Going back to our example, we want to simulate 50% failure rate with 400 status code for 50% of v1/foo network requests and our default retry policy allows for up to 3 retries of any request. With the current capabilities of EnvoyMobile we can add x-envoy-fault-abort-request: 400 HTTP header to outgoing network request (with 50% chance of it being added) but in the end, we end up with 4 attempts of this request failing with 400 status code since each of the retries of the request contains x-envoy-fault-abort-request: 400 HTTP header.

This makes it impossible for us to test scenarios in which only a portion of attempts of performing a given request fails with a given status code.

Augustyniak commented 4 years ago

Another example when being able to run filters for every individual upstream request that Envoy makes would be helpful.

At Lyft, we send x-timestamp-ms HTTP header representing the current client NTP timestamp as part of every upstream request our application makes. With our legacy HTTP stack, we are able to update the value of this header for every upstream request we make, with EnvoyMobile stack we can only set it once for a given downstream request and EnvoyMobile reuses this value for every upstream request associated with a downstream request we started.

With our default configuration, we wait for up to 15 seconds for every upstream request to finish before it timeouts and we attempt to perform it again. For requests that support multiple retries we need to keep updating the value of x-timestamp-ms for every upstream request or it becomes stale.
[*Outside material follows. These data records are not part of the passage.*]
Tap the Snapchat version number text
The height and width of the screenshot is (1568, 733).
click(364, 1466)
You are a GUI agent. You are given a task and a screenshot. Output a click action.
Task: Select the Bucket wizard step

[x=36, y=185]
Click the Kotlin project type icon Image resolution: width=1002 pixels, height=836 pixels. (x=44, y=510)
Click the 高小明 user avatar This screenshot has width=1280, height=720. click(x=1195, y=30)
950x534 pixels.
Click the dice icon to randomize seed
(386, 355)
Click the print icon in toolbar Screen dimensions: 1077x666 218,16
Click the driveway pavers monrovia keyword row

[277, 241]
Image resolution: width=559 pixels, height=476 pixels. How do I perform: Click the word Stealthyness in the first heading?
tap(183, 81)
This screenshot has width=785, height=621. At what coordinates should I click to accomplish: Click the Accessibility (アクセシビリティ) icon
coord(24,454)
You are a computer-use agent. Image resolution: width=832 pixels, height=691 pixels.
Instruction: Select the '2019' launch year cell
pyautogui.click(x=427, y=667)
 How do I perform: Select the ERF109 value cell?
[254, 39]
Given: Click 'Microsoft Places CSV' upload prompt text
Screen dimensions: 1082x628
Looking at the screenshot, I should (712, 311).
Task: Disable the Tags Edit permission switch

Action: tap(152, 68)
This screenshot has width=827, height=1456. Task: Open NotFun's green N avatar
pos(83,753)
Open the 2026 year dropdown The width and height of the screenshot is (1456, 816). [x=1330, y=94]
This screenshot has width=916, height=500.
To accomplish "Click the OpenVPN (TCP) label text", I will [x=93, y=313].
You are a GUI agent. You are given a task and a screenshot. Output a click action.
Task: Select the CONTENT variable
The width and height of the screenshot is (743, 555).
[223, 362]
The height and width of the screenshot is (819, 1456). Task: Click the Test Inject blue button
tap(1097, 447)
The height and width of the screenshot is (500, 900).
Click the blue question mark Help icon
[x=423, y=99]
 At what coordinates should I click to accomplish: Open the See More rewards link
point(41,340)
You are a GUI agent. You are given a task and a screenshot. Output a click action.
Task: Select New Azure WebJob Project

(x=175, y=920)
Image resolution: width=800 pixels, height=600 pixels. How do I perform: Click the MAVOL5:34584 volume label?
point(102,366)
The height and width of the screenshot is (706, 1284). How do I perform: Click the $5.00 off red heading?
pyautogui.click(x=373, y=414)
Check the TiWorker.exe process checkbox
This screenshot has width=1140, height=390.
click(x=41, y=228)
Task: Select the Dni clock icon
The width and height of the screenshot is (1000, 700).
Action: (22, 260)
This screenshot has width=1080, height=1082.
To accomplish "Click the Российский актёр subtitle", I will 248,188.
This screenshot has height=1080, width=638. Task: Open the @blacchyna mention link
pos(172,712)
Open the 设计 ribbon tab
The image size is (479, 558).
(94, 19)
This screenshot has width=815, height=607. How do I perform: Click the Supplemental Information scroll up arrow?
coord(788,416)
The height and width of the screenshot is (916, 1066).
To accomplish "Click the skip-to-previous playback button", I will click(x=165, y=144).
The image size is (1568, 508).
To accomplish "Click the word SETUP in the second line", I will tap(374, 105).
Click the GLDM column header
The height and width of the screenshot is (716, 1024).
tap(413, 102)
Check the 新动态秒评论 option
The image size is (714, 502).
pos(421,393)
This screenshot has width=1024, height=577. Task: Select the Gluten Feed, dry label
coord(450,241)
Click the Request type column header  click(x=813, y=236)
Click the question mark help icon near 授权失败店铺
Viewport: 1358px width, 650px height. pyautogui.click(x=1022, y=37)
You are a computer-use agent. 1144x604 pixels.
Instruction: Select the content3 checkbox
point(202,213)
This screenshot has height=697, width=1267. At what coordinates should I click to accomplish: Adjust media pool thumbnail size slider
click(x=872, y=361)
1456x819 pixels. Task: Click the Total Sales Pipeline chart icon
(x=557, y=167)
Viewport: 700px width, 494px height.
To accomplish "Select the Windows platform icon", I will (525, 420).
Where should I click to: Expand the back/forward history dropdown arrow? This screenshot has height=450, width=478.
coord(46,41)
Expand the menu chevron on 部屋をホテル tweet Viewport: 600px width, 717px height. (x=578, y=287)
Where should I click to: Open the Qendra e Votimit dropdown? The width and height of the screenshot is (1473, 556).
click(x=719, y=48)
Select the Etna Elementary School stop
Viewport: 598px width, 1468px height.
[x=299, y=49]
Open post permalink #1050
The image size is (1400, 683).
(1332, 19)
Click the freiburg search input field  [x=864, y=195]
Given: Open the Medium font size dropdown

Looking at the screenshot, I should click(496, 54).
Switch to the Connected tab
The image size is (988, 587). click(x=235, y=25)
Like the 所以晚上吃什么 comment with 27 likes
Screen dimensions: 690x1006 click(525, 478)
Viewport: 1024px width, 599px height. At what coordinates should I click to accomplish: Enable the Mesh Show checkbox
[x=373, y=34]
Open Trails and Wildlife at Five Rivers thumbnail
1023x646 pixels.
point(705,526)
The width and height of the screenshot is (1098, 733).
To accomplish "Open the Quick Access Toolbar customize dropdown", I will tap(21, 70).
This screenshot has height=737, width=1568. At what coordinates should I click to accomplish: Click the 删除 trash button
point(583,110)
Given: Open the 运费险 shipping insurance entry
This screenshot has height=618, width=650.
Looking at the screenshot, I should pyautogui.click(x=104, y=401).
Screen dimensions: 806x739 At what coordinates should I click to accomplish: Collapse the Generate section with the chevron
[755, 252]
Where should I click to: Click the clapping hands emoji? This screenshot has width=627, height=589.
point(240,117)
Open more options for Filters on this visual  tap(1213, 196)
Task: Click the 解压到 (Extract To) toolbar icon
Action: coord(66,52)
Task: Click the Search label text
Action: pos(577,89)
With some requests, it's totally possible that the number of upstream requests we perform for a given request reaches numbers as high as 20 for when a user has a weak internet connection or there is an outage of one of our services. With these hypothetical 20 retries, we could end up with the value x-timestamp-ms HTTP header being off by 20 * 15seconds (upstream request timeout) = 300 seconds when we use EnvoyMobile that doesn't allow us to update the value of x-timestamp-ms HTTP header of upstream requests it performs.